Right, TopGun is on the telly, educate me about F14 Tomcats
Discussion
There's an excellent book called "The Cutting Edge" by CJ 'Heater' Heatley, long-time Tomcat pilot and photographer, with some of his fantastic photos, often in the above style, and from-the-horse's-mouth war stories. He consulted on the 'Top Gun' movie, and a few of the money shots in the film were based on some of his published photography (I don't mean the semi-naked locker room stuff...).
If you can find them, a chap called George Hall shot and wrote some equally excellent fast-jet books in the 80s, often from the back seat. 'Top Gun', 'Strike', 'USAFE' and 'Red Flag' are all great, amongst others.
(I know this isn't a Tomcat, but it's a great pic!)
That's a rather different account to the one given in Pablo Mason's book "Pablo's War". He states that the aircraft started manoevering hard but not in accordance with his control inputs I.e as he relaxed the controls after a hard turn, the aircraft turned harder. He implies that if the command ejection by the nav saved their lives.
speedtwelve said:
YAD061 said:
good job they didn't have the command eject system as fitted to the Tonka otherwise the pilot would have followed and the plane would be have been lost
The F14 did have command eject, but in this case, as with the Tonka, it was selected to 'front' as there was a passenger in the back. There was at least one incident with the Tornado when the nav banged-out unnecessarily, taking a rather bewildered and probably pant-soiled pilot with him. It happened to Pablo Mason IIRC when he was bounced over Germany at low-level whilst his nav was head-down in the back. The nav thought they were piling-in and decided that jumping out was prudent, taking them both.Dr Jekyll said:
Does anyone know why the Shar of Iran went for F14s instead of F15s? After all he was after a land based fighter and Israel Japan and Saudi preferred the F15.

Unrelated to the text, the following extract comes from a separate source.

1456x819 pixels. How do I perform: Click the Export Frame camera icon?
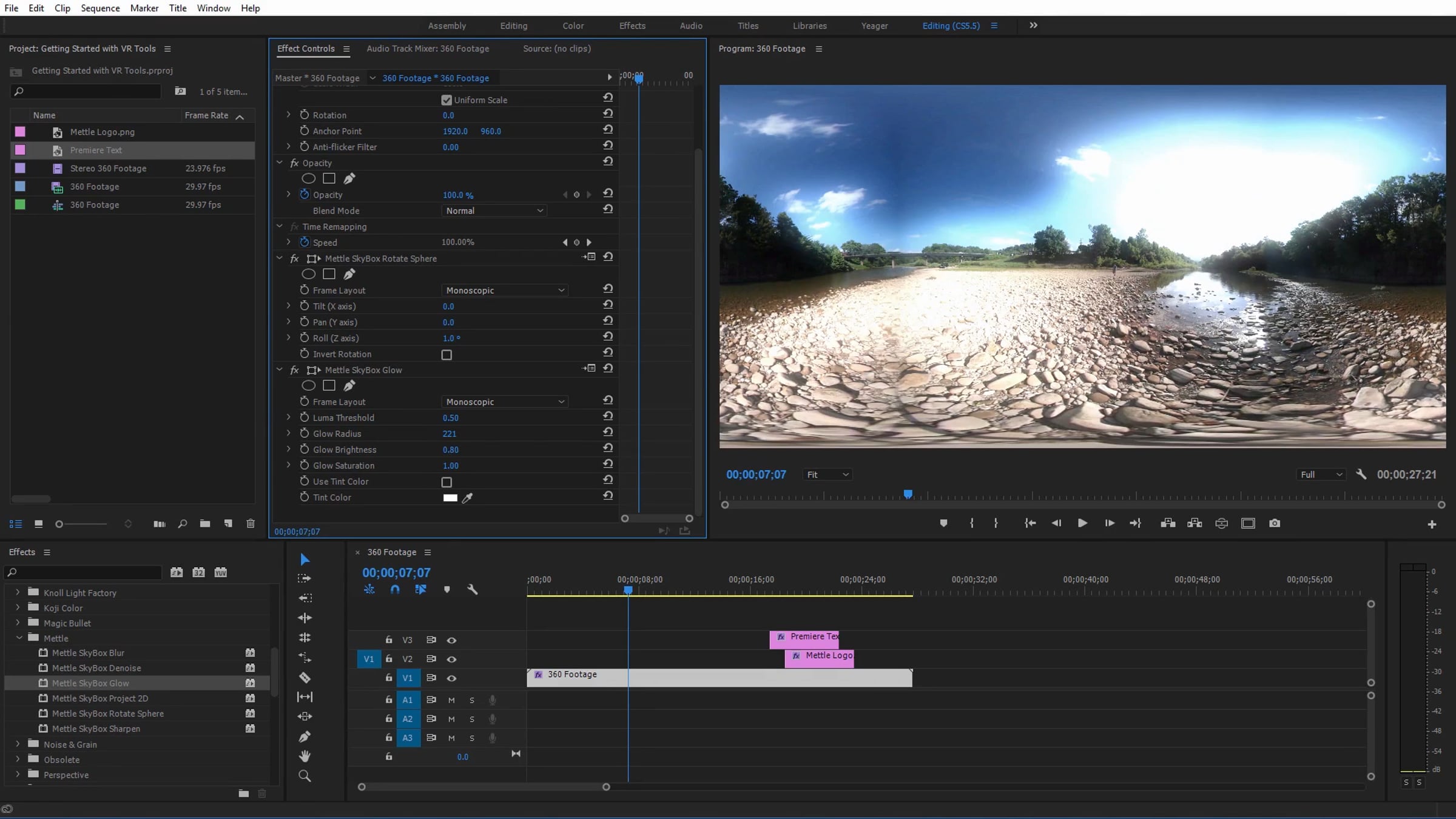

I would guess it was mostly the Grumman sales team being better(bribing more?) than the MaccyD crowd; Iran under the Shah was Disneyland for defence contractors, he was a sucker for shiny kit. Bell managed to flog them an entire helicopter factory!HereBeMonsters said:
XB70 said:
The AIM-54 Phoenix was orignally designed for the A-12 (think of an SR-71 with missiles)
One of the few facts I remember from my favourite childhood book, just entitled "Aircraft". It could fire that missle with a lock on from 160km away.
- awaits Eric MC to tell me said book was wrong.
The AWG-9 radar could detect a fighter sized target at 115nm but a 747 size aircraft at around 200nm. The maximum stated range of the AIM-54A phoenix is 63nm.
The F-14 made history on the 19th of August 1981 when a pair from VF-41 "The Black Aces" splashed a pair of Su-22 Fitter-Js over the Gulf of Sidra. The first ever swept wing jet on jet combat.
HereBeMonsters said:
XB70 said:
The AIM-54 Phoenix was orignally designed for the A-12 (think of an SR-71 with missiles)
One of the few facts I remember from my favourite childhood book, just entitled "Aircraft". It could fire that missle with a lock on from 160km away.- awaits Eric MC to tell me said book was wrong.
The F-111B was cancelled but the Phoenix remained. Grumman was teamed with General Dynamics on the F-111B project and it helped them when developing the F-14.
Edited by ErnestM on Monday 22 February 18:36
ErnestM said:
HereBeMonsters said:
XB70 said:
The AIM-54 Phoenix was orignally designed for the A-12 (think of an SR-71 with missiles)
One of the few facts I remember from my favourite childhood book, just entitled "Aircraft". It could fire that missle with a lock on from 160km away.- awaits Eric MC to tell me said book was wrong.
The F-111B was cancelled but the Phoenix remained. Grumman was teamed with General Dynamics on the F-111B project and it helped them when developing the F-14.
Edited by ErnestM on Monday 22 February 18:36
I remember seeing a picture(I think it was attributed to an RAAF airframe but not sure) of an F111 appearing between steep jungle-clad slopes, pulling a sharp bank(not unlike the F14 earlier in the thread) at zero feet over a lake. Not sure if it was 'shopped, but it looked damn good; unfortunately I can't remember where the image is and google drew a blank.
ETA this seems a lot like it, but cropped to remove the interesting bits. Ho hum.
ETA this seems a lot like it, but cropped to remove the interesting bits. Ho hum.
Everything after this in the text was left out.